Moving Beyond Text-Rich Data in eDiscovery
As technology becomes more streamlined, so do everyday communications. On various platforms like Slack, WhatsApp, or WeChat, users regularly communicate through the use of various multimedia. This multimedia is fun and efficient, but the meaning behind it is largely up for interpretation. As they say, a picture is worth a thousand words. However, the subjective nature of a “picture” requires additional efforts for configuration and insight.
Difficulty with Multimedia
As of October 2019, there are 3,178 emojis in the Unicode Standard, the industry standard for emoji representation of text. As essentially mini “pictures”, emojis are a popular way of visually conveying thoughts and emotions. On the flip side, the meaning behind a particular emoji can vary by language, situation, device, platform (think Apple vs. Android, Twitter vs. Facebook), and user. An example of this discrepancy in emoji etiquette between China and the US. The seemingly innocent “raising hands” emoji, 🙌, is actually viewed negatively and used in a dismissive context in China. These nuances must be accounted for in the discovery process.
Taking these nuances into account, there are seemingly meanings that thousands of emojis across multiple platforms can have. When extrapolating to include the myriad of other types of non-text rich chat data, deciphering subjective conversational meanings becomes extremely daunting. Gifts, audio/video, location maps, like/dislikes/reactions, embedded payments, etc. all have the potential to carry business and investigative context. Assigning meaning to any of these ambiguous messages can be an onerous task without proper methods and expertise.
Discoverable Non-Text-Rich Data and Sources
Sources of data from commercial technology, consumer technology, and social media each have their own discovery challenges.

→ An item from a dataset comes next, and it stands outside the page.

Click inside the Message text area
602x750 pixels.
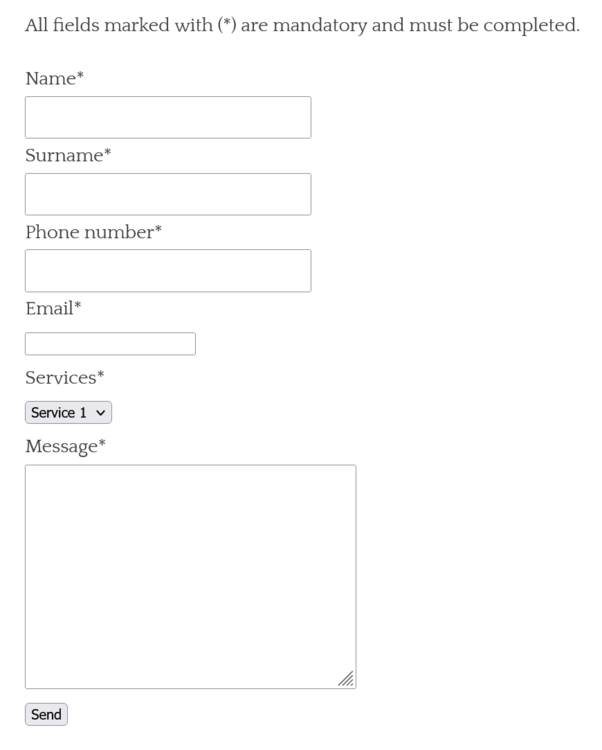tap(190, 576)
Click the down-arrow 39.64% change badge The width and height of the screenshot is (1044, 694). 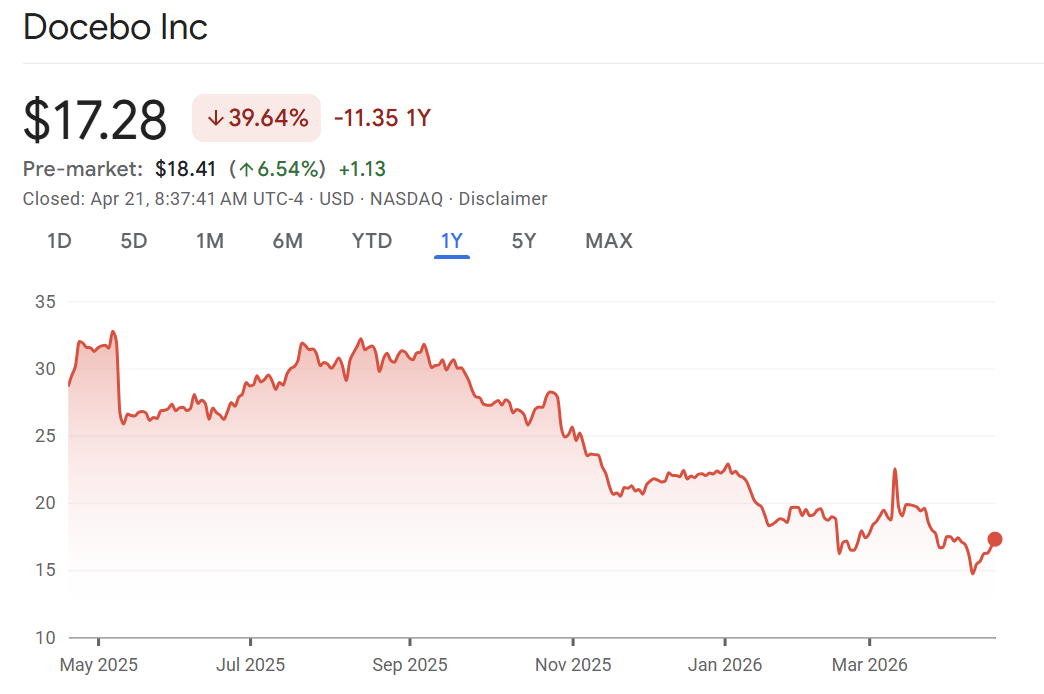click(257, 118)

With so many devices and platforms collecting data in each of these categories, the sheer amount of this non-text data has increased. Sifting through the data to find that, which is relevant, is an extremely daunting task.
Each source, and source type, present challenges. For example, what is the significance of geolocation collected by a smart device when compared to locations being shared through iMessage? If it does hold significance, is this data easily discoverable? What is the process of making this data easily discoverable?
Many organizations are unaware of where to begin with search terms in order to turn up relevant non-text data. Then, when this data is discovered, it’s not typically not presented in an easy-to-comprehend way. It may be jumbled, ambiguous, or in a different language completely. In many cases, experts must be called in for additional configuration I an attempt to “crack the code”.
Without the proper expertise, this process can be long, intimidating, and costly. In order to stay in-touch, organizations must adapt to the constant evolution of how people communicate via chat.